Decoder-only (GPT, LLaMA, Mistral, Claude, Gemini): causal (masked) self-attention. Good for generation — every token only sees previous tokens, enabling autoregressive next-token prediction.
Encoder-Decoder (T5, BART, original Transformer): encoder reads the source (bidirectional), decoder generates the target (causal), with cross-attention from decoder to encoder. Used for translation, summarisation, structured generation.

Why Transformers Scale So Well

RNN compute graph for sequence of length N:
  depth ≈ N (sequential)
  parallel width ≈ 1
  → terrible GPU utilisation

Transformer compute graph:
  depth ≈ num_layers (fixed, ~12-96)
  parallel width ≈ N × H_heads
  → massive GPU utilisation

Empirical scaling laws (Chinchilla, Kaplan et al):
  loss ≈ A / N^α + B / D^β + irreducible
  where N = parameters, D = training tokens

Doubling parameters or data predictably decreases loss.
This predictability enabled the 'just make it bigger' era (GPT-2 → GPT-3 → GPT-4).

Transformers are the first neural architecture with genuinely useful scaling laws — bigger really does keep getting better

Landmark Transformer Models

Transformer (2017, Vaswani et al): 6-layer encoder + 6-layer decoder, ~65M params, trained for machine translation.
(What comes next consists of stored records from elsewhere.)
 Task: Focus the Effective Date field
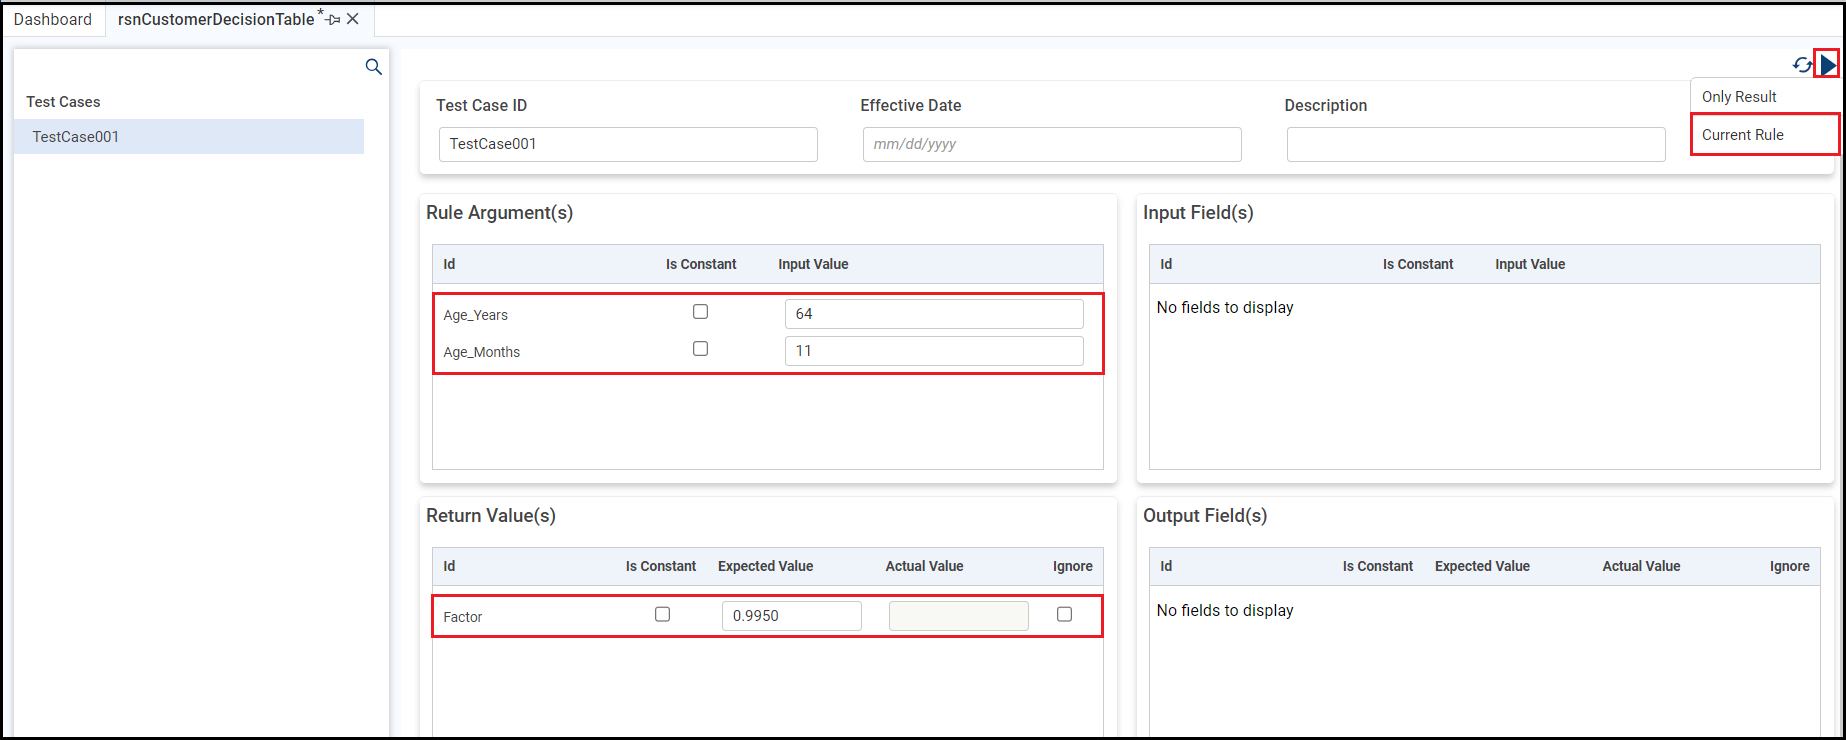[x=1052, y=144]
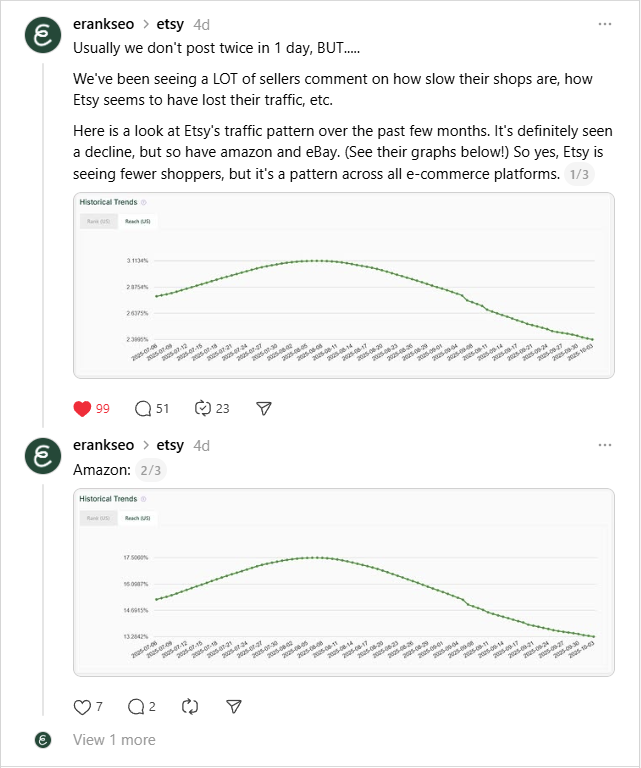Open erankseo profile from first post username
Image resolution: width=641 pixels, height=768 pixels.
104,23
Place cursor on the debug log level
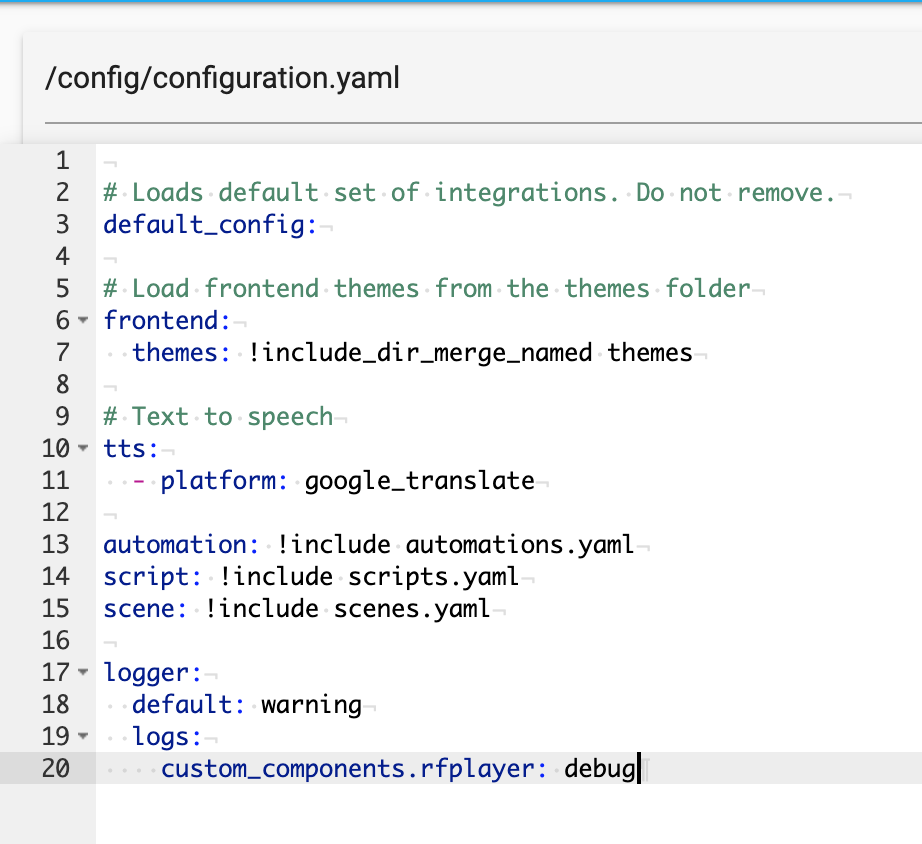Viewport: 922px width, 844px height. tap(600, 769)
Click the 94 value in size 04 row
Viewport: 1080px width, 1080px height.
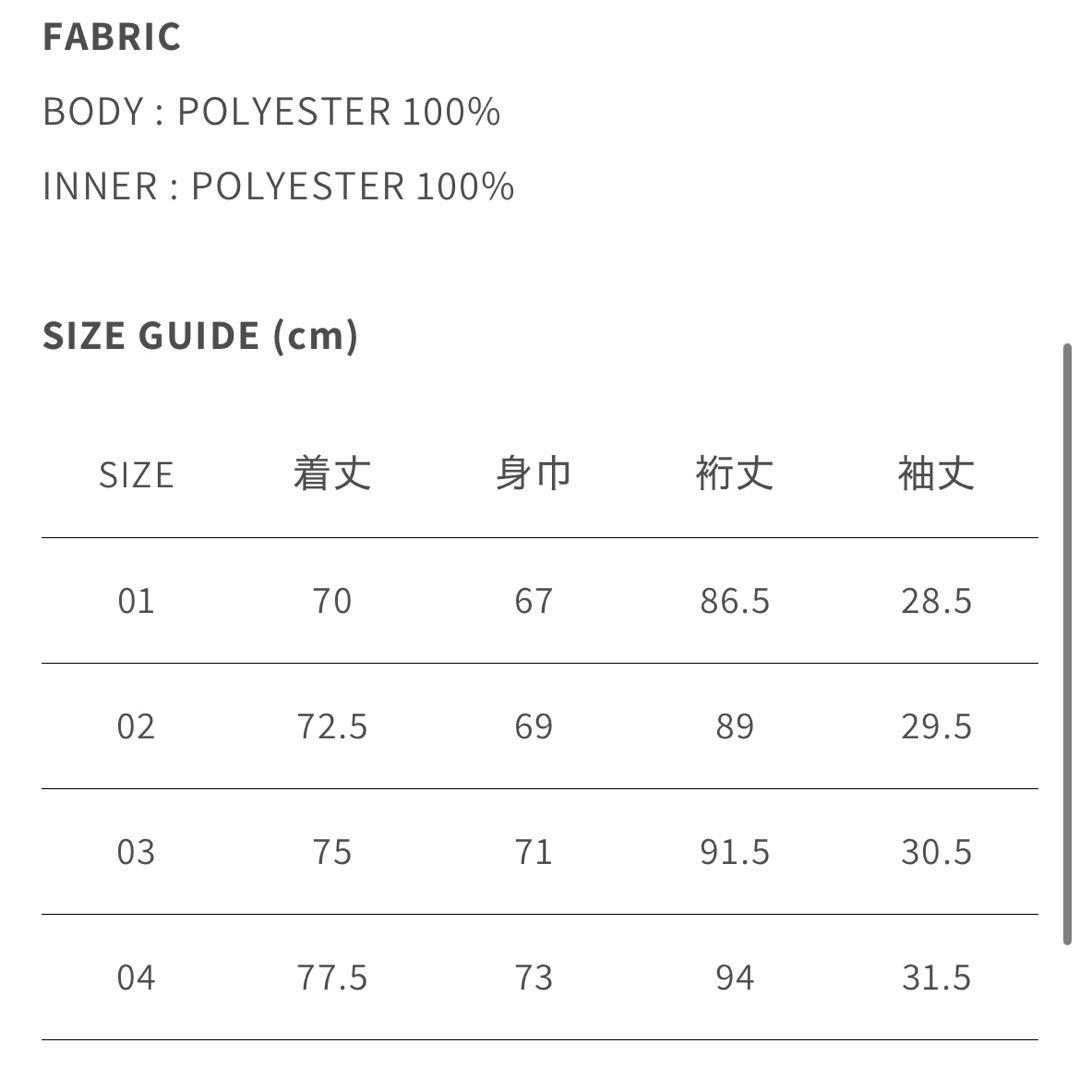pyautogui.click(x=734, y=977)
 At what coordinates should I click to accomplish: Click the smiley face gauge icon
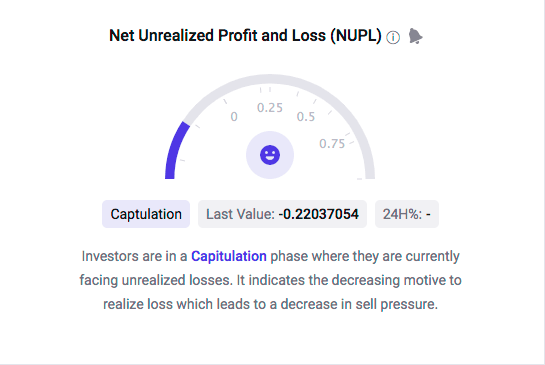point(270,155)
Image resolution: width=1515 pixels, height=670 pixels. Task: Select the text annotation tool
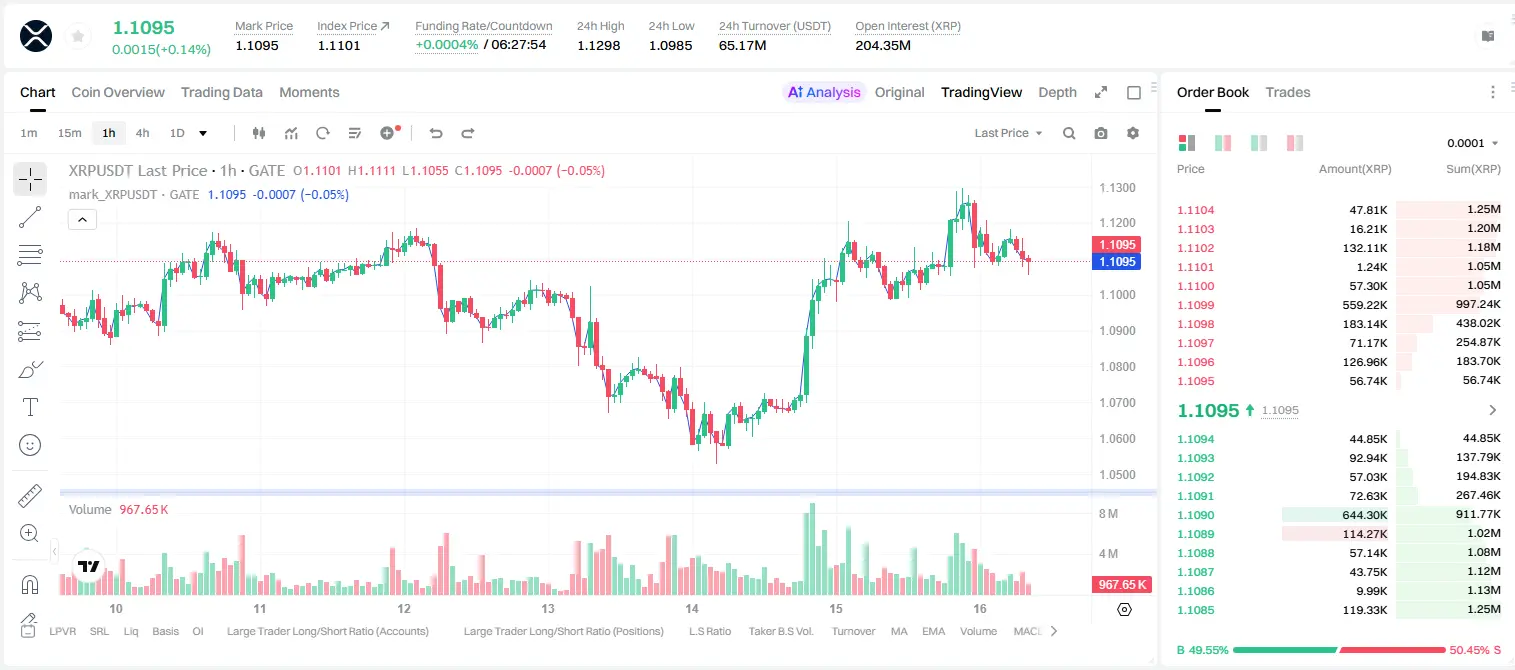click(30, 407)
Launched the era.
BERT (2018): 12-24 encoder layers, 110M-340M params. Pre-trained on masked language modelling — predict the blank. Dominated NLP understanding benchmarks.
GPT-2 (2019): 48 decoder layers, 1.5B params. Demonstrated that scaling + generation = emergent capabilities.
GPT-3 (2020): 96 layers, 175B params. In-context learning, zero-shot reasoning, code generation without fine-tuning.
LLaMA (2023): efficient open-weight decoder-only models (7B, 13B, 70B params) with RoPE and RMSNorm.
Today: GPT-4, Claude, Gemini — still transformer-based, with improvements in training, RLHF, context length, and mixture-of-experts routing.

Translating 'The cat sat on the mat' to French with an encoder-decoder transformer: Encoder: Input embeddings + positional encoding for [The, cat, sat, on, the, mat] 6 blocks of self-attention + FFN → contextualised representations Output: 6 rich vectors capturing full English meaning. Decoder (generates one token at a time): Start token: <BOS> Block operations: 1. Causal self-attention over previously-generated tokens 2. Cross-attention: Q from decoder, K and V from encoder output 3. FFN Sample next token: 'Le' Repeat with [<BOS>, 'Le'] → 'chat' Continue: 'Le chat s'est assis sur le tapis' The cross-attention step is where the decoder 'looks at' the source — exactly the same mechanism as self-attention, but Q comes from the target and K,V from the source.